Some phased array antennas might not benefit from the “edge details” of a curve-sided einstein electrically addressable antenna elements since they largely modulate or sense features that are larger than individual elements. But the placement of the antenna elements is enhanced by using the aperiodic location of the center-of-mass of the curve-sided einstein electrically addressable antenna elements. Consider a typical square row-and-column antenna with circular elements (FIG. 37) versus an antenna with the same number, size, and mean spacing of elements in an aperiodic fashion, mimicking the locations from an array of curve-sided einstein electrically addressable antenna elements, as illustrated in FIG. 38. Because typical antenna elements have a regular periodic arrangement, they will generate a strong Fourier pattern which will be superimposed on their signal as seen in FIG. 39. The same antenna elements at the same density in an aperiodic arrangement are much quieter as shown by the Fourier transform in FIG. 40, which translates to fewer sidelobes, and higher signal strength.

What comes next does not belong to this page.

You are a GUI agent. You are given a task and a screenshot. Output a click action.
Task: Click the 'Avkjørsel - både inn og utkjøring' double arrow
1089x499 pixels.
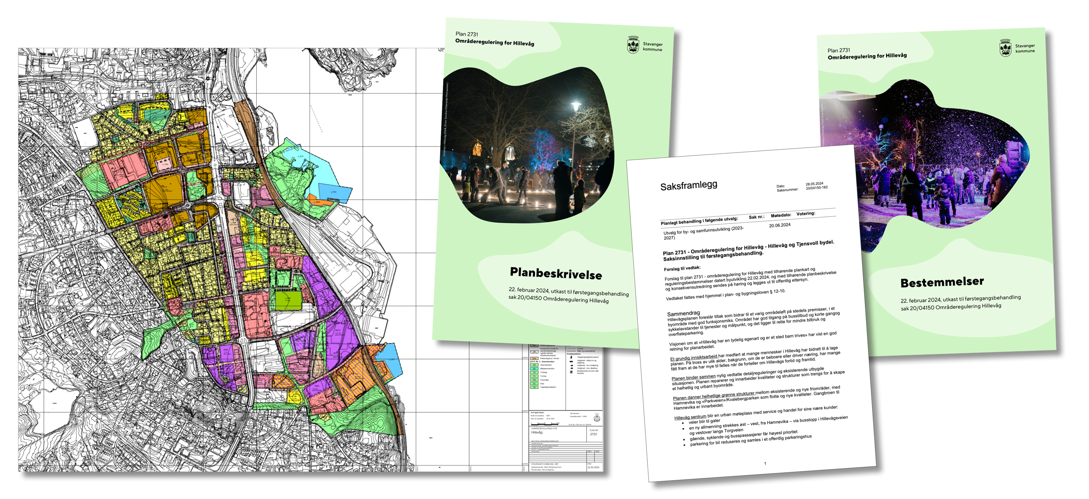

The foregoing description is considered as illustrative of the principles of the invention. Furthermore, since numerous modifications and changes will readily occur to those skilled in art, it is not desired to limit the invention to the exact construction and process shown and described above. Accordingly, resort can be made to all suitable modifications and equivalents that fall within the scope of the invention. The words “comprise,” “comprises,” “comprising,” “include,” “including,” and “includes” when used in this specification are intended to specify the presence of stated features, integers, components, or steps, but they do not preclude the presence or addition of one or more other features, integers, components, steps, or groups thereof.